Einem gelungenen Garten sieht man den Einfluss des Gärtners erst auf zweiten Blick an; auf ersten Blick wirkt er natürlich. Ein guter Gärtner bringt die Natur zur Vollendung; er vergewaltigt sie nicht. Vor unserem Garten blieben oft die Leute stehen, aber auch viele Nachbargärten waren gekonnt und liebevoll angelegt. Das Anlegen und Gestalten ist der eine, das Erhalten und Pflegen der andere – und weitaus zeitaufwändigere – Bestandteil der Gartenarbeit. Meine Mutter war dauernd im Garten beschäftigt, und kürzlich sagte sie mir, dass ich ihr das früher einmal vorgehalten habe. Unkraut muss ständig gejätet werden. Heute bewundere ich sie für ihre Ausdauer bei solchen Routinetätigkeiten. Diese haben mir das Gärtnern verleidet, aber jene Generation ist strenger erzogen worden. Müßiggang war moralisch verwerflich; richtig dagegen war es, von früh bis spät zu schuften. Ebenso verpönt war es, sich die Arbeit zu erleichtern: nur Faule wollen sich das Leben vereinfachen. Ich hatte wahre Teppiche von robusten Polsterstauden im Vorgarten, die dem Unkraut wenig Chance ließen, aber meiner Mutter waren sie nicht hübsch genug. Außerdem, so meinte sie, müsse Unkraut nun mal gejätet werden, das gehöre dazu. Ich habe ihr den Vorgarten überlassen und somit sind wir beide zufrieden: sie macht die Beete schön und tut etwas für ihre moralische Integrität, und ich habe weniger Arbeit.

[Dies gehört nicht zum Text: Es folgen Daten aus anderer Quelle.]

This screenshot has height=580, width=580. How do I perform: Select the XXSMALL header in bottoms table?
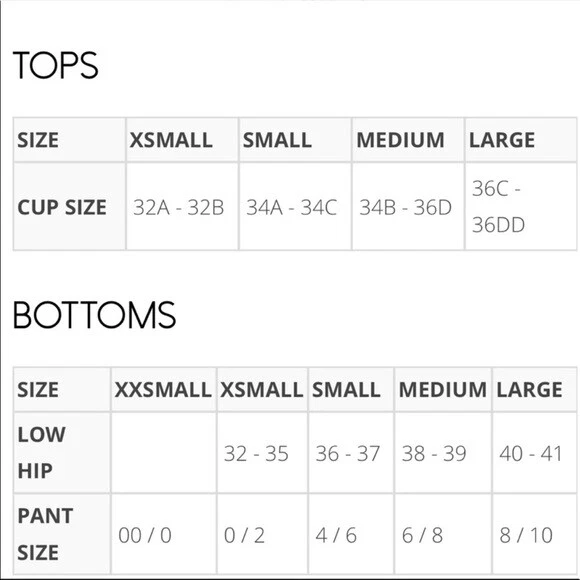click(x=163, y=390)
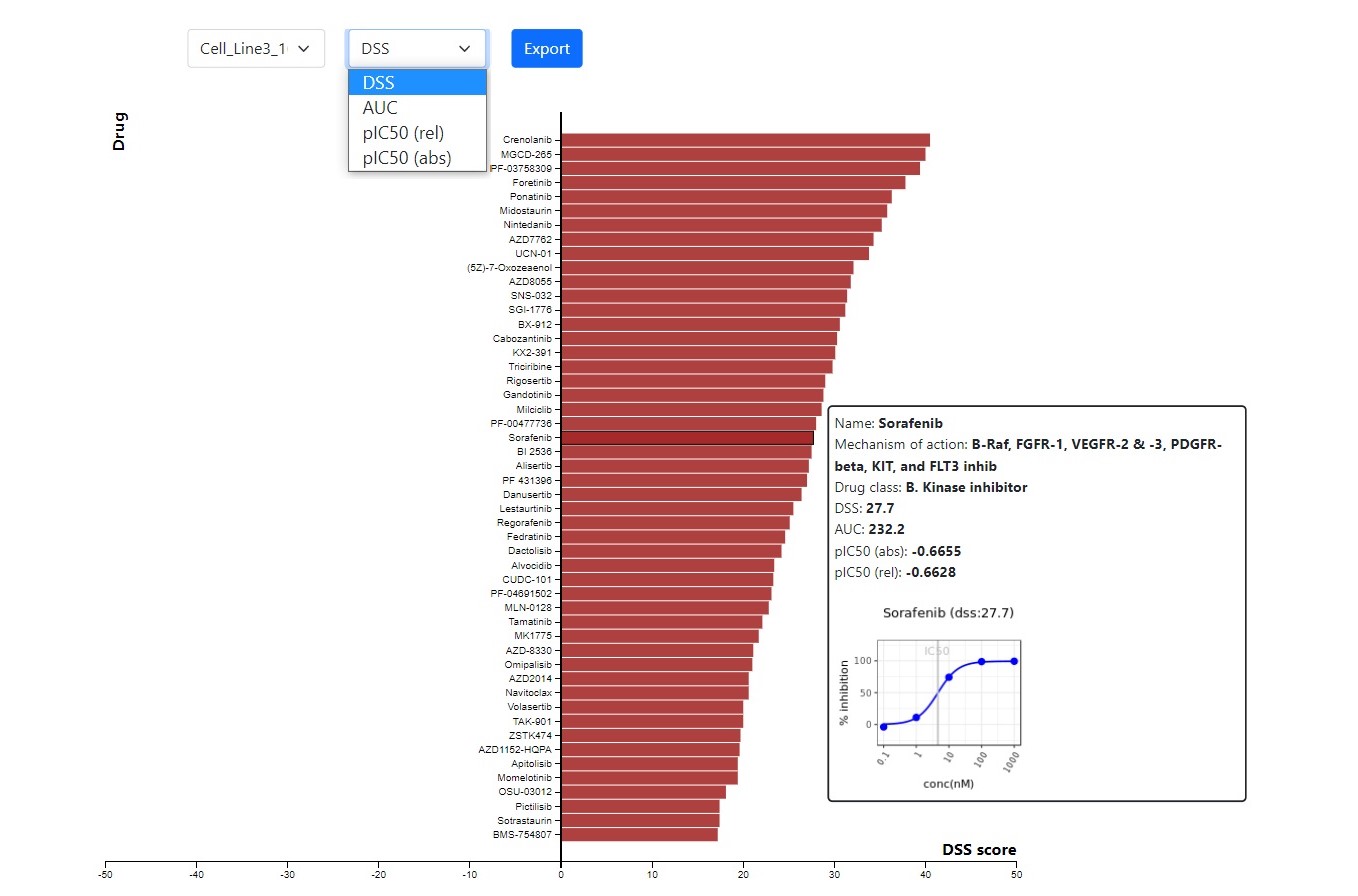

Ein paar Jahre lang hatte ich einen Gemüsegarten. Es war faszinierend, ihn anzulegen, und wir hatten zeitweise gute Erträge. Auch ein paar Blumen wuchsen darin – nicht zufällig solche, die ich als Kind schon mochte. Nicht nur das ständige Unkrautjäten, auch die kurzzeitigen Überschüsse von Obst und Gemüse, die dann verbraucht werden mussten, missfielen mir. Broccoli ist gesund und schmeckt sehr gut, aber wenn es ihn siebenmal die Woche gibt, hat man ihn bald über. Ich koche lieber abwechslungsreich und meistens steht mir gerade nach den Dingen der Sinn, die nicht Saison haben. Beschränkt man die Pflanzerei, geht das meistens schief: die Schnecken fressen dann genau das kahl, was ohnehin selten ist.

Aber noch etwas kann einem das Gärtnern verleiden: einen Fachmann – oder eine Fachfrau – zum Gartennachbar zu haben. Auch Erwachsene lieben den Reiz des Neuen, das Experimentieren und den einen oder anderen gewagten Versuch einer Kultivierung und schätzen es, ihre Erfahrungen selbst zu machen. Die Fachfrau weiß es gewiss besser, aber probieren geht nun mal über studieren. Der eine oder andere Ratschlag ist nicht unwillkommen, aber man mag nicht dreimal täglich hören, was man alles falsch gemacht hat und wie man es richtig zu machen hat.

Der Gemüsegarten hat längst den Besitzer gewechselt. Mir genügen ein kleines Beet, ein paar Blumentöpfe um die Sitzecke herum, und auch das verwildert gelegentlich aus Zeitmangel. Den Garten meiner Kindheit gibt es auch nicht mehr, aber der Kleingarten meiner Mutter ist der Schönste weit und breit.